> [Work instructions]: Copy the listing below word for word, keeping every line in the order given.
--- --- ---
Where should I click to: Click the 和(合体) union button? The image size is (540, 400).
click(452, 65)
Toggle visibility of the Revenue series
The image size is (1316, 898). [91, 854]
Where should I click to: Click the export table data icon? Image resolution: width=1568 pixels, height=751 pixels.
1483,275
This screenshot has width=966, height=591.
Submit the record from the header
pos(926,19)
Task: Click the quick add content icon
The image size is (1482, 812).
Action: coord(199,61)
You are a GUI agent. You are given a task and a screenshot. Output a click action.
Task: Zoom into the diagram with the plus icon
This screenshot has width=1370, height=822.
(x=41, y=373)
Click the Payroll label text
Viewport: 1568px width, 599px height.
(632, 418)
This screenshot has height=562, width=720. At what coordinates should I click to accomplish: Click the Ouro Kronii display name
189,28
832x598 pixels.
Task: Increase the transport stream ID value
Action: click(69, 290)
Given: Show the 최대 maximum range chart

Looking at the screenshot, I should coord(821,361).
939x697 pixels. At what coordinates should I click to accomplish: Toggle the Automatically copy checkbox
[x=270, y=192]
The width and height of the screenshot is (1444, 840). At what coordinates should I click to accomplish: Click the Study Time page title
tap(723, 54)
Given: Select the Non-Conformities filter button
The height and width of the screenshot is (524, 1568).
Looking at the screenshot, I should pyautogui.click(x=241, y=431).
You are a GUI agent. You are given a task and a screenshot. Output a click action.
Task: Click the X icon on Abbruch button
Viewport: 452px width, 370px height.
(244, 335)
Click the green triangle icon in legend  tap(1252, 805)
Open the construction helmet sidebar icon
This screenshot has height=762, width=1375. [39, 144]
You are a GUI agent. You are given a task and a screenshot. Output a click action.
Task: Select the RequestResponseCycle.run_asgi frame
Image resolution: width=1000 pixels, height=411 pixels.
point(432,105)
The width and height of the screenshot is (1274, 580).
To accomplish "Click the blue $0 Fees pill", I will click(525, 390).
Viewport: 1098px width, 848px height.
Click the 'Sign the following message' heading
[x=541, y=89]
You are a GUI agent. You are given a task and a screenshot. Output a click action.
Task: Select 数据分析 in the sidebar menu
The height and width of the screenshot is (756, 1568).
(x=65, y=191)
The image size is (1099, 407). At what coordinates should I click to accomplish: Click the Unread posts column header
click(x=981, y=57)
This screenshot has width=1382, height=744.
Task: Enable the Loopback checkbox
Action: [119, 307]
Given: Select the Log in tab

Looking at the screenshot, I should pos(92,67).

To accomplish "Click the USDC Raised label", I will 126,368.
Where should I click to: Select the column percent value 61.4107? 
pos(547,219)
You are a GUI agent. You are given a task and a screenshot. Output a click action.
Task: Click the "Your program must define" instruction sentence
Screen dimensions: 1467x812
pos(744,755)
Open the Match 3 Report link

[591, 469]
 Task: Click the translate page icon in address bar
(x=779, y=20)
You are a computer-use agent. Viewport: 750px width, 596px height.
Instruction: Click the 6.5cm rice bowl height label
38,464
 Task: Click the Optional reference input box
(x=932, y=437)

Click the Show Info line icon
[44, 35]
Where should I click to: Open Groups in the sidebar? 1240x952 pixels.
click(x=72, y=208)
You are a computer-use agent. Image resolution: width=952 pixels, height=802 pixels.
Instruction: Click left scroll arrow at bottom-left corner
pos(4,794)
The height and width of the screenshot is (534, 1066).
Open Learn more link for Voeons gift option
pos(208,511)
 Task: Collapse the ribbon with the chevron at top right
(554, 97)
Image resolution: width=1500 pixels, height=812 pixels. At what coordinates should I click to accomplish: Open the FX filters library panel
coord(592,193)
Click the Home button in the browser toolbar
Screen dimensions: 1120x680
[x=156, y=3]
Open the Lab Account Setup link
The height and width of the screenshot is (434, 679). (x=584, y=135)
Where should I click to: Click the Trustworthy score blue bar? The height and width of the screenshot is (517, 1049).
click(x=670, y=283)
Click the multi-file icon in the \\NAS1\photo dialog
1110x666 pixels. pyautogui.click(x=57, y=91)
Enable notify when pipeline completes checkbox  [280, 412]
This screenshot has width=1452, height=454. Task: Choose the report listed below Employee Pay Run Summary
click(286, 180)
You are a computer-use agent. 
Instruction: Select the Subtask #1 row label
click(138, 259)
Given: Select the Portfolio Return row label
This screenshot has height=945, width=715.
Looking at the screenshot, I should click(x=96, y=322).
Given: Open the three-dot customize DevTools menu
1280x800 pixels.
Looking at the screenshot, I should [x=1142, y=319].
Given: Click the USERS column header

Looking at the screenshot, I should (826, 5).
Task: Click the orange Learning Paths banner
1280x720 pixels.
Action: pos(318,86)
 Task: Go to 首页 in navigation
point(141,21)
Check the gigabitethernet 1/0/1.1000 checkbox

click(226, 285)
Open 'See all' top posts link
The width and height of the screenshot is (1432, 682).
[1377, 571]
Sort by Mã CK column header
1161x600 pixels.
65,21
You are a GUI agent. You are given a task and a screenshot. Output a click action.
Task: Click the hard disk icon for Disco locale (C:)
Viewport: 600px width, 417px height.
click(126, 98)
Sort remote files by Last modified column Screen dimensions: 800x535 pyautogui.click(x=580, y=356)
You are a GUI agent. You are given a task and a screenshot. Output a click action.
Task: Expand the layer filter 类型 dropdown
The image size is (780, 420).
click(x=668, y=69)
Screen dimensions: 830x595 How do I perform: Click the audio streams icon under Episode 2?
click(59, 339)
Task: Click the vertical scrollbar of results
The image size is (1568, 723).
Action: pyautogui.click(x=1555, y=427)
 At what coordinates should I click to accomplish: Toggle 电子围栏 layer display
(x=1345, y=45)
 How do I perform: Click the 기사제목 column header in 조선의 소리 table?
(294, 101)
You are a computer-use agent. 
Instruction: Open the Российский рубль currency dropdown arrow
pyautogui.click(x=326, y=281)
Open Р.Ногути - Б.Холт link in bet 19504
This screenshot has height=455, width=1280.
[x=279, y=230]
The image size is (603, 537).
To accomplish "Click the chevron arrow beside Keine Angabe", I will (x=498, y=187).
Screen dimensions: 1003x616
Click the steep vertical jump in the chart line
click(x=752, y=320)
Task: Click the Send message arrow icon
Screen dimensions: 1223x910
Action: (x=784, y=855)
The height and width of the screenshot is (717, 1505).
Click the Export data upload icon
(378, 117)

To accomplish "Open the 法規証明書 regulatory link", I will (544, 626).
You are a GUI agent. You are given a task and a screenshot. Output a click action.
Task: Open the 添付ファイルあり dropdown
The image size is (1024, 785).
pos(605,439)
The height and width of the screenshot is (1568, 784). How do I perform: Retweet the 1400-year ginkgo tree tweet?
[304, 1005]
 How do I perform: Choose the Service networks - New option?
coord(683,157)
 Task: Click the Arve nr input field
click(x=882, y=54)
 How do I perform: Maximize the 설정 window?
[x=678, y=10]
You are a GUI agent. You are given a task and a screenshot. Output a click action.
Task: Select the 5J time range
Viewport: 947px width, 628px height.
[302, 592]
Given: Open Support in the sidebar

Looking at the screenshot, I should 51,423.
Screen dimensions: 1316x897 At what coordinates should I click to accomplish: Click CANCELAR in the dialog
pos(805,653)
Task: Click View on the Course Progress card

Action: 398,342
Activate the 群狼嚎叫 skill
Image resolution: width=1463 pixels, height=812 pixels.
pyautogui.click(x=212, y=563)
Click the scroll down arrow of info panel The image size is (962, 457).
--- --- ---
> [Task result]:
Where should I click to: Click the 和(合体) union button? The image size is (540, 400).
click(452, 65)
Toggle visibility of the Revenue series
The image size is (1316, 898). [91, 854]
Where should I click to: Click the export table data icon? Image resolution: width=1568 pixels, height=751 pixels.
1483,275
This screenshot has width=966, height=591.
Submit the record from the header
pos(926,19)
Task: Click the quick add content icon
The image size is (1482, 812).
Action: coord(199,61)
You are a GUI agent. You are given a task and a screenshot. Output a click action.
Task: Zoom into the diagram with the plus icon
This screenshot has width=1370, height=822.
(x=41, y=373)
Click the Payroll label text
Viewport: 1568px width, 599px height.
(632, 418)
This screenshot has height=562, width=720. At what coordinates should I click to accomplish: Click the Ouro Kronii display name
189,28
832x598 pixels.
Task: Increase the transport stream ID value
Action: click(69, 290)
Given: Show the 최대 maximum range chart

Looking at the screenshot, I should coord(821,361).
939x697 pixels. At what coordinates should I click to accomplish: Toggle the Automatically copy checkbox
[x=270, y=192]
The width and height of the screenshot is (1444, 840). At what coordinates should I click to accomplish: Click the Study Time page title
tap(723, 54)
Given: Select the Non-Conformities filter button
The height and width of the screenshot is (524, 1568).
Looking at the screenshot, I should pyautogui.click(x=241, y=431).
You are a GUI agent. You are given a task and a screenshot. Output a click action.
Task: Click the X icon on Abbruch button
Viewport: 452px width, 370px height.
(244, 335)
Click the green triangle icon in legend  tap(1252, 805)
Open the construction helmet sidebar icon
This screenshot has height=762, width=1375. [39, 144]
You are a GUI agent. You are given a task and a screenshot. Output a click action.
Task: Select the RequestResponseCycle.run_asgi frame
Image resolution: width=1000 pixels, height=411 pixels.
point(432,105)
The width and height of the screenshot is (1274, 580).
To accomplish "Click the blue $0 Fees pill", I will click(525, 390).
Viewport: 1098px width, 848px height.
Click the 'Sign the following message' heading
[x=541, y=89]
You are a GUI agent. You are given a task and a screenshot. Output a click action.
Task: Select 数据分析 in the sidebar menu
The height and width of the screenshot is (756, 1568).
(x=65, y=191)
The image size is (1099, 407). At what coordinates should I click to accomplish: Click the Unread posts column header
click(x=981, y=57)
This screenshot has width=1382, height=744.
Task: Enable the Loopback checkbox
Action: [119, 307]
Given: Select the Log in tab

Looking at the screenshot, I should pos(92,67).

To accomplish "Click the USDC Raised label", I will 126,368.
Where should I click to: Select the column percent value 61.4107? 
pos(547,219)
You are a GUI agent. You are given a task and a screenshot. Output a click action.
Task: Click the "Your program must define" instruction sentence
Screen dimensions: 1467x812
pos(744,755)
Open the Match 3 Report link

[591, 469]
 Task: Click the translate page icon in address bar
(x=779, y=20)
You are a computer-use agent. Viewport: 750px width, 596px height.
Instruction: Click the 6.5cm rice bowl height label
38,464
 Task: Click the Optional reference input box
(x=932, y=437)

Click the Show Info line icon
[44, 35]
Where should I click to: Open Groups in the sidebar? 1240x952 pixels.
click(x=72, y=208)
You are a computer-use agent. Image resolution: width=952 pixels, height=802 pixels.
Instruction: Click left scroll arrow at bottom-left corner
pos(4,794)
The height and width of the screenshot is (534, 1066).
Open Learn more link for Voeons gift option
pos(208,511)
 Task: Collapse the ribbon with the chevron at top right
(554, 97)
Image resolution: width=1500 pixels, height=812 pixels. At what coordinates should I click to accomplish: Open the FX filters library panel
coord(592,193)
Click the Home button in the browser toolbar
Screen dimensions: 1120x680
[x=156, y=3]
Open the Lab Account Setup link
The height and width of the screenshot is (434, 679). (x=584, y=135)
Where should I click to: Click the Trustworthy score blue bar? The height and width of the screenshot is (517, 1049).
click(x=670, y=283)
Click the multi-file icon in the \\NAS1\photo dialog
1110x666 pixels. pyautogui.click(x=57, y=91)
Enable notify when pipeline completes checkbox  [280, 412]
This screenshot has width=1452, height=454. Task: Choose the report listed below Employee Pay Run Summary
click(286, 180)
You are a computer-use agent. 
Instruction: Select the Subtask #1 row label
click(138, 259)
Given: Select the Portfolio Return row label
This screenshot has height=945, width=715.
Looking at the screenshot, I should click(x=96, y=322).
Given: Open the three-dot customize DevTools menu
1280x800 pixels.
Looking at the screenshot, I should [x=1142, y=319].
Given: Click the USERS column header

Looking at the screenshot, I should (826, 5).
Task: Click the orange Learning Paths banner
1280x720 pixels.
Action: pos(318,86)
 Task: Go to 首页 in navigation
point(141,21)
Check the gigabitethernet 1/0/1.1000 checkbox

click(226, 285)
Open 'See all' top posts link
The width and height of the screenshot is (1432, 682).
[1377, 571]
Sort by Mã CK column header
1161x600 pixels.
65,21
You are a GUI agent. You are given a task and a screenshot. Output a click action.
Task: Click the hard disk icon for Disco locale (C:)
Viewport: 600px width, 417px height.
click(126, 98)
Sort remote files by Last modified column Screen dimensions: 800x535 pyautogui.click(x=580, y=356)
You are a GUI agent. You are given a task and a screenshot. Output a click action.
Task: Expand the layer filter 类型 dropdown
The image size is (780, 420).
click(x=668, y=69)
Screen dimensions: 830x595 How do I perform: Click the audio streams icon under Episode 2?
click(59, 339)
Task: Click the vertical scrollbar of results
The image size is (1568, 723).
Action: pyautogui.click(x=1555, y=427)
 At what coordinates should I click to accomplish: Toggle 电子围栏 layer display
(x=1345, y=45)
 How do I perform: Click the 기사제목 column header in 조선의 소리 table?
(294, 101)
You are a computer-use agent. 
Instruction: Open the Российский рубль currency dropdown arrow
pyautogui.click(x=326, y=281)
Open Р.Ногути - Б.Холт link in bet 19504
This screenshot has height=455, width=1280.
[x=279, y=230]
The image size is (603, 537).
To accomplish "Click the chevron arrow beside Keine Angabe", I will (x=498, y=187).
Screen dimensions: 1003x616
Click the steep vertical jump in the chart line
click(x=752, y=320)
Task: Click the Send message arrow icon
Screen dimensions: 1223x910
Action: (x=784, y=855)
The height and width of the screenshot is (717, 1505).
Click the Export data upload icon
(378, 117)

To accomplish "Open the 法規証明書 regulatory link", I will (544, 626).
You are a GUI agent. You are given a task and a screenshot. Output a click action.
Task: Open the 添付ファイルあり dropdown
The image size is (1024, 785).
pos(605,439)
The height and width of the screenshot is (1568, 784). How do I perform: Retweet the 1400-year ginkgo tree tweet?
[304, 1005]
 How do I perform: Choose the Service networks - New option?
coord(683,157)
 Task: Click the Arve nr input field
click(x=882, y=54)
 How do I perform: Maximize the 설정 window?
[x=678, y=10]
You are a GUI agent. You are given a task and a screenshot. Output a click action.
Task: Select the 5J time range
Viewport: 947px width, 628px height.
[302, 592]
Given: Open Support in the sidebar

Looking at the screenshot, I should 51,423.
Screen dimensions: 1316x897 At what coordinates should I click to accomplish: Click CANCELAR in the dialog
pos(805,653)
Task: Click View on the Course Progress card

Action: 398,342
Activate the 群狼嚎叫 skill
Image resolution: width=1463 pixels, height=812 pixels.
pyautogui.click(x=212, y=563)
Click the scroll down arrow of info panel The image size is (962, 457).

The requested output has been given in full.